Cada cierto tiempo se produce un salto que lo transforma todo. Se habla de tecnologías disruptivas pero siempre van acompañadas de cambios fundamentales en lo humanístico, porque la tecnología por sí sola no es más que una herramienta. Un palo es una viga, un juguete, una palanca, una antorcha, un lápiz, una lanza. Lo que la persona que lo empuña.

Todo apunta a que vivimos uno de esos momentos disruptivos. Cada novedad viene cargada de abrumadoras posibilidades y pronto el mundo será otro. Pero la reforma napoleónica de hace doscientos años sigue siendo buena parte de la estructura educativa en España y tengo una permanente sensación, cercana a la certeza, de que estamos cometiendo un gravísimo error. Lo que he repasado con mis hijos en la última década es casi indistinguible de lo que yo misma padecí hace más de treinta años. Entonces ya era inadecuado. Hoy es una catástrofe.

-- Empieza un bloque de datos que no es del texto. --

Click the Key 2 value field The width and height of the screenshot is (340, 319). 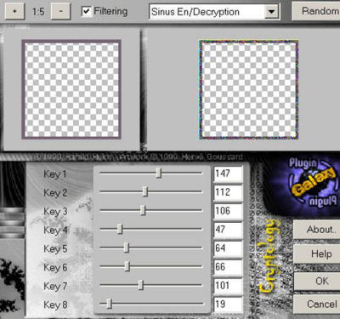tap(228, 192)
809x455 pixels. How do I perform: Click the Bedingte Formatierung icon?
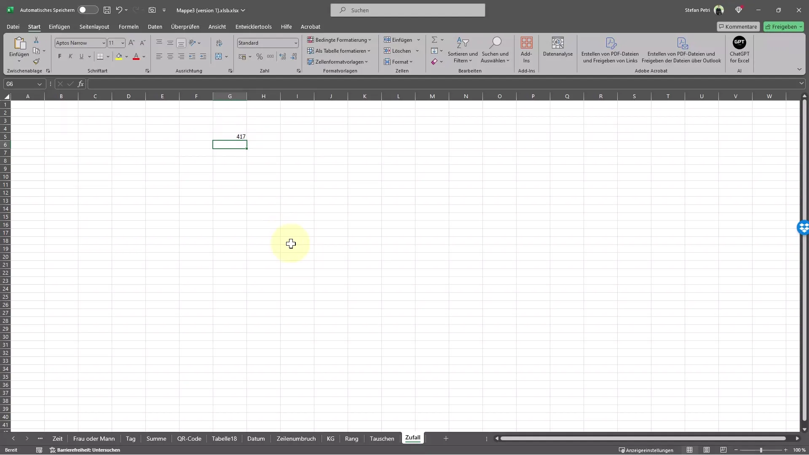coord(340,40)
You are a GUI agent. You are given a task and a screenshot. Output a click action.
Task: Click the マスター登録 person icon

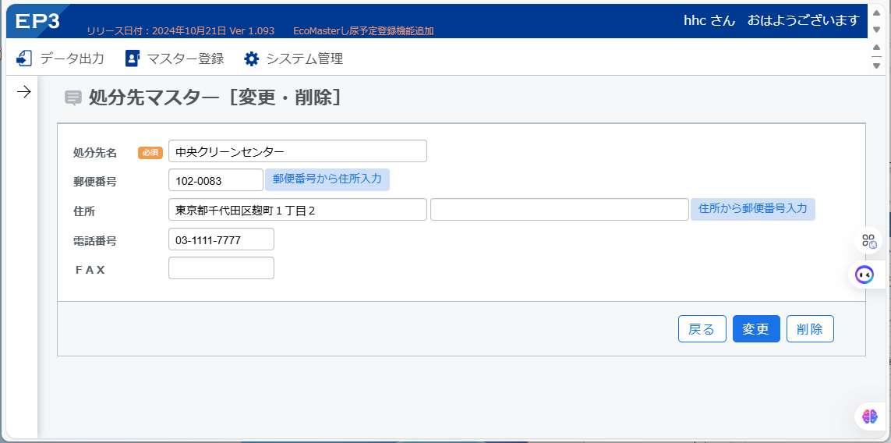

Los jóvenes llegan a la mayoría de edad capacitados para casi nada tras quince años de entrenamiento, con una formación enfocada a la adquisición de unos títulos que cada día valen menos en vez de las habilidades y competencias que necesitarán en su vida adulta; están sometidos a un sistema centrado en una uniformidad aniquiladora de la creatividad, que no se vuelca para descubrir el talento y potenciarlo pero emplea sus recursos en señalar y reforzar aquello para lo que no valemos; lastrado por la burocracia, despegado de la realidad, aburrido, pesado, ineficiente y anacrónico.

Pero en este dibujo del desastre hemos de saber encontrar nuestra ventana de oportunidad. Si otras naciones son planificadoras y estrictas hasta lo inamovible, España se caracteriza por un carácter intuitivo y creativo. Quizá un tanto caótico, pero con un inigualable talento resolutivo y capacidad de improvisación. El defecto lleva aparejada la virtud. Si van a desaparecer la mitad de las profesiones que conocemos, no es menos cierto que nacerán otras nuevas. Y en un mundo lleno de dinosaurios luchando inútilmente por resistirse al cambio, quienes lo abracen y encabecen la metamorfosis serán los que lideren el siguiente ciclo.

Por eso éste es el momento de cambiarlo todo hacia un sistema distinto, enfocado a identificar, acoger y desarrollar las habilidades innatas, y completarlas con la adquisición de competencias genéricas y específicas, pensadas para que cada individuo encuentre su sitio y, como país, estar entre los que liderarán el futuro.

Los infames juegos de sucesivas reformas educativas y determinados experimentos ideológicos que toman a nuestros hijos por cobayas deben acabar ya. Es el momento de dejar de discutir por las mismas viejas fórmulas de siempre e inventar el modelo de un tiempo nuevo que ya está aquí. Cambiar, aunque nos cueste, porque la realidad se impondrá siempre, aunque sea a costa de pasarnos por encima.